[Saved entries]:
--- START ---
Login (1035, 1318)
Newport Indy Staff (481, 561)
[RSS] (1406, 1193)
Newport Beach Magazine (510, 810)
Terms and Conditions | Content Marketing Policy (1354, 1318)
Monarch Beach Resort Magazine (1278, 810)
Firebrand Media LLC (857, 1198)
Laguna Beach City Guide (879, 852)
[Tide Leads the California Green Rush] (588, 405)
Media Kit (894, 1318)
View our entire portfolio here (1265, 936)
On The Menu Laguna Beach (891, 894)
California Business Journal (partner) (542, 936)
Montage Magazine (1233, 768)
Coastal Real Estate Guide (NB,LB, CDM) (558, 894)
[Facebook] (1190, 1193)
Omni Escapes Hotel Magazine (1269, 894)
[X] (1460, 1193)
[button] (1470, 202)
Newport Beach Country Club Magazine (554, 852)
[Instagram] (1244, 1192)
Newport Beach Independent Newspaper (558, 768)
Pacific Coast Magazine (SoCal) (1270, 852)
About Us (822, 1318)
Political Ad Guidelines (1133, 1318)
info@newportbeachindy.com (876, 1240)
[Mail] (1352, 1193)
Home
--- END ---
[About this task]: Only the lines from the one that contains "[button] (1470, 202)" to the end of the data should be output, exactly as they appear.

[Expected answer]:
[button] (1470, 202)
Newport Beach Country Club Magazine (554, 852)
[Instagram] (1244, 1192)
Newport Beach Independent Newspaper (558, 768)
Pacific Coast Magazine (SoCal) (1270, 852)
About Us (822, 1318)
Political Ad Guidelines (1133, 1318)
info@newportbeachindy.com (876, 1240)
[Mail] (1352, 1193)
Home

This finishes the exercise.